- [WHAT YOU WILL DO]:
Give back exactly the first lines of the entries below, through the line with "Given: Click the items[1] cube icon".

- [INFORMATION SHOWN]:
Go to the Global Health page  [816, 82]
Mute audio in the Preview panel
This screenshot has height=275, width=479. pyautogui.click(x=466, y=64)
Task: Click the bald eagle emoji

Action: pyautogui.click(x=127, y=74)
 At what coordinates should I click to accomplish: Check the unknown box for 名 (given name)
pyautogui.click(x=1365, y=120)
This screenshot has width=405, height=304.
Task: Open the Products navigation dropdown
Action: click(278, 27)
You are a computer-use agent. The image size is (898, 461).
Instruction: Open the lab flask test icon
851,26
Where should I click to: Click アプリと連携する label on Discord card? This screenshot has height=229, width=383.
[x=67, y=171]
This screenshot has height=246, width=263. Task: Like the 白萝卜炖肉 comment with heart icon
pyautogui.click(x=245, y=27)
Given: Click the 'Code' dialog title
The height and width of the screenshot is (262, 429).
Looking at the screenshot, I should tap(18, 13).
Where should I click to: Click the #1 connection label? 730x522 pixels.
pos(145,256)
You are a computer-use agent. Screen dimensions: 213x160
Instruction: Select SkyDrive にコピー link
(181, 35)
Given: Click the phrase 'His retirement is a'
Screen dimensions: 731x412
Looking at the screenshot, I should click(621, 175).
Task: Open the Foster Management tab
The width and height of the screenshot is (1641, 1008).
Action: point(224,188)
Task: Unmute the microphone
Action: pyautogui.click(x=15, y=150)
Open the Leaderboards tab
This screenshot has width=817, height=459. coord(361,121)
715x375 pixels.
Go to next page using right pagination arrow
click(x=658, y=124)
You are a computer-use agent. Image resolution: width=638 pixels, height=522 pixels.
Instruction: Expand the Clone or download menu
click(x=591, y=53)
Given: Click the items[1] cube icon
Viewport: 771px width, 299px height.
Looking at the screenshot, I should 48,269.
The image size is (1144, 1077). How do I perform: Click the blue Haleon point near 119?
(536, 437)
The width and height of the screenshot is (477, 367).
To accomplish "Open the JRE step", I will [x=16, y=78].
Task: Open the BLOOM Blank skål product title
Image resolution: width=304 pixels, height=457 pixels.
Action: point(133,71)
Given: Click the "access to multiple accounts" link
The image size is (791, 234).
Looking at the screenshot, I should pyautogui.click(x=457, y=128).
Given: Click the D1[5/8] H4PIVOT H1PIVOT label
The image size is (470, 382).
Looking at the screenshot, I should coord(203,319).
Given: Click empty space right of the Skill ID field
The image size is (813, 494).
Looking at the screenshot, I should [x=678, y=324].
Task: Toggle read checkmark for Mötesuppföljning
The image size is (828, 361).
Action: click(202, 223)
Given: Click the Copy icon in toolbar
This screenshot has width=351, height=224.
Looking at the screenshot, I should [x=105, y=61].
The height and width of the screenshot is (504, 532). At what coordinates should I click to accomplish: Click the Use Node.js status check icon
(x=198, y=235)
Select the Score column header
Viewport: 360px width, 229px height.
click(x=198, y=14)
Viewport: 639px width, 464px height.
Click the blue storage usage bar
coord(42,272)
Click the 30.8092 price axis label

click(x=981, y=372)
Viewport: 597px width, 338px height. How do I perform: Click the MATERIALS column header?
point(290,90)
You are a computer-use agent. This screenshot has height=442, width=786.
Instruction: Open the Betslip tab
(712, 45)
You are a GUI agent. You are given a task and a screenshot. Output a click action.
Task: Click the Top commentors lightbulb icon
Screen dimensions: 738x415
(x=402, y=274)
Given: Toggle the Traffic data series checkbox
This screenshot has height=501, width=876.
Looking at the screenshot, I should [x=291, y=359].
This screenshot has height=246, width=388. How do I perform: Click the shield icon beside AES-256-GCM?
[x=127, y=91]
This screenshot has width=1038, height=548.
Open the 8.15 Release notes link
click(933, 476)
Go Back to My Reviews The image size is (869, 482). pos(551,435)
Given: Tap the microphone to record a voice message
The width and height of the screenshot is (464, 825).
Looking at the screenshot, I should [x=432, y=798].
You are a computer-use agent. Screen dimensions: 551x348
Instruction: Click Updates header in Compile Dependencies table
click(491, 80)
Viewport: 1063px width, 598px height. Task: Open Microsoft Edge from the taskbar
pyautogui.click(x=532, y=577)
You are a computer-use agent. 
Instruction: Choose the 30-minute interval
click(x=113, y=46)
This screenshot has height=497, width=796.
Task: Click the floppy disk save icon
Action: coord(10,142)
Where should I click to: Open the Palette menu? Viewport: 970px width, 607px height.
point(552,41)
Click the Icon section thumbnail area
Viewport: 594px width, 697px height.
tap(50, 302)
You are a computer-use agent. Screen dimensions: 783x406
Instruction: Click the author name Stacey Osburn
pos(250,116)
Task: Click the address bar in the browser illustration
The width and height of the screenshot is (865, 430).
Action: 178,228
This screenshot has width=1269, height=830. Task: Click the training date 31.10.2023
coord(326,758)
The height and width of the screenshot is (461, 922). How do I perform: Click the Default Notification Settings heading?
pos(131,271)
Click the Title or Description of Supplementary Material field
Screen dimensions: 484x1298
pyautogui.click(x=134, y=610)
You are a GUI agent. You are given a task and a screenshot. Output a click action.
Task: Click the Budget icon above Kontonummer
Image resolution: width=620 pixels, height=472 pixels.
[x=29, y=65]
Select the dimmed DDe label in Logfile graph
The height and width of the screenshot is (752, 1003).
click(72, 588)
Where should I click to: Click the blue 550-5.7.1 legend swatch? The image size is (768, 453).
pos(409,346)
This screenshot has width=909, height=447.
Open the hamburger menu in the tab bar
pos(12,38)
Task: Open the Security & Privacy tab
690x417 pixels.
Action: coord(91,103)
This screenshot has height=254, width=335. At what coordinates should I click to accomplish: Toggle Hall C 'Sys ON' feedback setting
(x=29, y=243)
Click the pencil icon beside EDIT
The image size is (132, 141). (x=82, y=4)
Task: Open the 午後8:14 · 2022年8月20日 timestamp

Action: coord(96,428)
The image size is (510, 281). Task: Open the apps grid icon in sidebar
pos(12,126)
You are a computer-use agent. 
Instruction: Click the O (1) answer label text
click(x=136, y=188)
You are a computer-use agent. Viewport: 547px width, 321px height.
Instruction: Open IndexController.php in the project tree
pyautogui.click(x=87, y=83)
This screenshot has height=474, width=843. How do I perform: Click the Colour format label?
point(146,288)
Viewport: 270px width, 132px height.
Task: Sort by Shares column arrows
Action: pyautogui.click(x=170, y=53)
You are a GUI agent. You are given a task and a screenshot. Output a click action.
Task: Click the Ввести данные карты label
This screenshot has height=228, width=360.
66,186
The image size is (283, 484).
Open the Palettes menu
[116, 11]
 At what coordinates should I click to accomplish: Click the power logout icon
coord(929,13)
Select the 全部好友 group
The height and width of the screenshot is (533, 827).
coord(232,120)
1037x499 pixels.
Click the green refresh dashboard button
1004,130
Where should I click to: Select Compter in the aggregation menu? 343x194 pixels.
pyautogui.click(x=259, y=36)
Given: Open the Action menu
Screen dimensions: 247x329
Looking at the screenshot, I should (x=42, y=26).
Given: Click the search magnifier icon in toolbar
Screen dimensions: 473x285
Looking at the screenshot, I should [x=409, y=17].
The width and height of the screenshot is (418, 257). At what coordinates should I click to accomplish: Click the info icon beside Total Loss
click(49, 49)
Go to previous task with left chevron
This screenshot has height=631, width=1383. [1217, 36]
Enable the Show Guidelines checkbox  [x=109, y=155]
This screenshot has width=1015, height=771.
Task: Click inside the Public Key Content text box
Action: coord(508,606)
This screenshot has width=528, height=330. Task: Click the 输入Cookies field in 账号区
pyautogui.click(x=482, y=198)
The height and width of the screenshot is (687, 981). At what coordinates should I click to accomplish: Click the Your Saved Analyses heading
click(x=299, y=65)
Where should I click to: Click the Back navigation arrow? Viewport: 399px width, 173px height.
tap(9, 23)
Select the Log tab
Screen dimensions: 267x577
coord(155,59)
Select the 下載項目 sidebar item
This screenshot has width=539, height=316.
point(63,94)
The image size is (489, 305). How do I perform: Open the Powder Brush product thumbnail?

- [WRITTEN SOLUTION]:
Go to the Global Health page  [816, 82]
Mute audio in the Preview panel
This screenshot has height=275, width=479. pyautogui.click(x=466, y=64)
Task: Click the bald eagle emoji

Action: pyautogui.click(x=127, y=74)
 At what coordinates should I click to accomplish: Check the unknown box for 名 (given name)
pyautogui.click(x=1365, y=120)
This screenshot has width=405, height=304.
Task: Open the Products navigation dropdown
Action: click(278, 27)
You are a computer-use agent. The image size is (898, 461).
Instruction: Open the lab flask test icon
851,26
Where should I click to: Click アプリと連携する label on Discord card? This screenshot has height=229, width=383.
[x=67, y=171]
This screenshot has height=246, width=263. Task: Like the 白萝卜炖肉 comment with heart icon
pyautogui.click(x=245, y=27)
Given: Click the 'Code' dialog title
The height and width of the screenshot is (262, 429).
Looking at the screenshot, I should tap(18, 13).
Where should I click to: Click the #1 connection label? 730x522 pixels.
pos(145,256)
You are a computer-use agent. Screen dimensions: 213x160
Instruction: Select SkyDrive にコピー link
(181, 35)
Given: Click the phrase 'His retirement is a'
Screen dimensions: 731x412
Looking at the screenshot, I should click(621, 175).
Task: Open the Foster Management tab
The width and height of the screenshot is (1641, 1008).
Action: point(224,188)
Task: Unmute the microphone
Action: pyautogui.click(x=15, y=150)
Open the Leaderboards tab
This screenshot has width=817, height=459. coord(361,121)
715x375 pixels.
Go to next page using right pagination arrow
click(x=658, y=124)
You are a computer-use agent. Image resolution: width=638 pixels, height=522 pixels.
Instruction: Expand the Clone or download menu
click(x=591, y=53)
Given: Click the items[1] cube icon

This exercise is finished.